Très très intéressante cette discussion , j'y ai appris des tas de choses


----------



## tatouille (28 Avril 2006)

Forenheit a dit:
			
		

> La programmation impérative c'est comme ce que fait ma femme avec moi :
> "tu fais çà puis tu fais çà,... tu vaux rien,... et si c'est pas content reviens au début"
> 
> C'est avec mon expérience personnelle que je cause


non non je suis pas d'accord

La programmation impérative 
-> femme dit ménage -> toi ménage 
sinon
--> exit 



sinon on ne peut pas tout mélanger
les languages OO interprétés et bytecodes (Java, Python , Ruby , php)
les languages compilés C,D Obj-c , CPP 
pascal ,fortran, cobol (c'est horrible se truc d'arriéré mental merci IBM  ) ...

[ la pub ]

Objective Caml, 

[ fin de la pub ]

paradigms

les shell scripts ...

pour différents sujets il existent différents animaux

au final

fais du C 
énerve toi avec le C
C a n'en plus Dormir 

et tu pourras aborder le reste tranquillement

ainsi que d'apprendre à programmer dans un environnement X

tu pourras aborder le reste tranquillement

j'ai été stupidemment censuré sur ce sujet dans un autre thread
certainement par un utilisateur windows ...


----------



## p4bl0 (28 Avril 2006)

Pour ce que veut faire chnoub, je lui conseil plutôy de lire le tuto de C sur le site du zéro, tu apprendra à te servir de la SDL : une librairie qui te permettra de faire ce que tu veut avec les tête de tes amis ^^

pour cela tu aura besoin de XCode : tu le trouve sur les CD d'intall de OS X ( les dev tools) sinon sur le site d'Apple, mais faut une bonne connexion : http://developer.apple.com/ (inscription gratuite nécessaire)

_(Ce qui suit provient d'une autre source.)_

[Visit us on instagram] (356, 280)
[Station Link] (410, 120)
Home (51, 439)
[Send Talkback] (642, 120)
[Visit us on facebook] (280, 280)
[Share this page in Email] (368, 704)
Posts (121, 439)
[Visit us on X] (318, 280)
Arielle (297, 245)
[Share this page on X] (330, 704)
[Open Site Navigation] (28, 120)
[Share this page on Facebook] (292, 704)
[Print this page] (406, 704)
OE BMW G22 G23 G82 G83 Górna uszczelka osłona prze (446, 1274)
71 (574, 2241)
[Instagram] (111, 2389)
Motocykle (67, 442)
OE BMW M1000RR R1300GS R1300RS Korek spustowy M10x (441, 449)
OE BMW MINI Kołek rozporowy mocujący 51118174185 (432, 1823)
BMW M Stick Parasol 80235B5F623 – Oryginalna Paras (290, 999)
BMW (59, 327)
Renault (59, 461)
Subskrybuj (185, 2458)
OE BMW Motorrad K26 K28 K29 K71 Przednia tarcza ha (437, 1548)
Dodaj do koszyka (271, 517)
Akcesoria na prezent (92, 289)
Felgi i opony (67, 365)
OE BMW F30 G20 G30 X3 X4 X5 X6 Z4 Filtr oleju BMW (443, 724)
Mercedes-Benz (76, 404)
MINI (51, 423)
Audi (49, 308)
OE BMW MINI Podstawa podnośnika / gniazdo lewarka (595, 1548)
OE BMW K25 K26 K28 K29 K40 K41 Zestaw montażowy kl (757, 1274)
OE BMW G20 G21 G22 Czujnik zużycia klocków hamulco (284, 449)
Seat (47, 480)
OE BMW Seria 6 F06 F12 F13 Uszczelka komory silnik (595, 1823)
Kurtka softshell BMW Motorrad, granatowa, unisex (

Ah et j'oubliai : le site du zéro : http://www.siteduzero.com/


----------



## tatouille (28 Avril 2006)

je te conseille pas XCode pour commencer (installe xcode juste pour avoir les compilo et headers)

mais plutot gcc à ligne de commande via le terminal
c'est beaucoup plus simple à aborder et pour comprendre

le principe de shared object/static  /executable

pour ce qui est de SDL  c'est un peu gros pour commencer

avant d'utiliser un framework essaye deja avec ce que tu as disposition
sous osx il y a déjà de quoi s'amuser un bon bout de temps


----------



## Zeusviper (28 Avril 2006)

je ne suis pas sur que chnoub est encore interessé par la réponse!

cf date!    


sinon ben faut pas oublier projectomega comme site!!

++


----------



## clampin (30 Avril 2006)

Bonjour,

Très intéressante cette discution. Parfois un peu vive, et c'est très bien, mais du coup, je ne pense pas que l'auteur de la première question soit plus avancé. 

Ce qu'il faut retenir, c'est que quelque soit le langage pris pour débuter dans la programmation, c'est : 

1) d'être obstiné 
2) d'être rigoureux 
3) passionné par ce que le fait (bien que ce point 3 est très proche du 1)

après le reste viendra...


----------



## Céroce (3 Mai 2006)

Je trouve que la discussion n'a pas trop répondu à la question posée.
Chacun cherche à dire du bien de son langage chéri, mais j'aimerais que vous vous rappeliez des première fois que vous avez programmé.

J'ai commencé par le GFA Basic sur Atari ST, et pour afficher un message, on tape print "Message" et on lance. Ca me semblait déjà suffisamment compliqué à l'époque.
Imaginez seulement ce qu'il faut savoir pour faire la même chose en C, Java, ObjC ou quasiment tous les langages que vous avez cité.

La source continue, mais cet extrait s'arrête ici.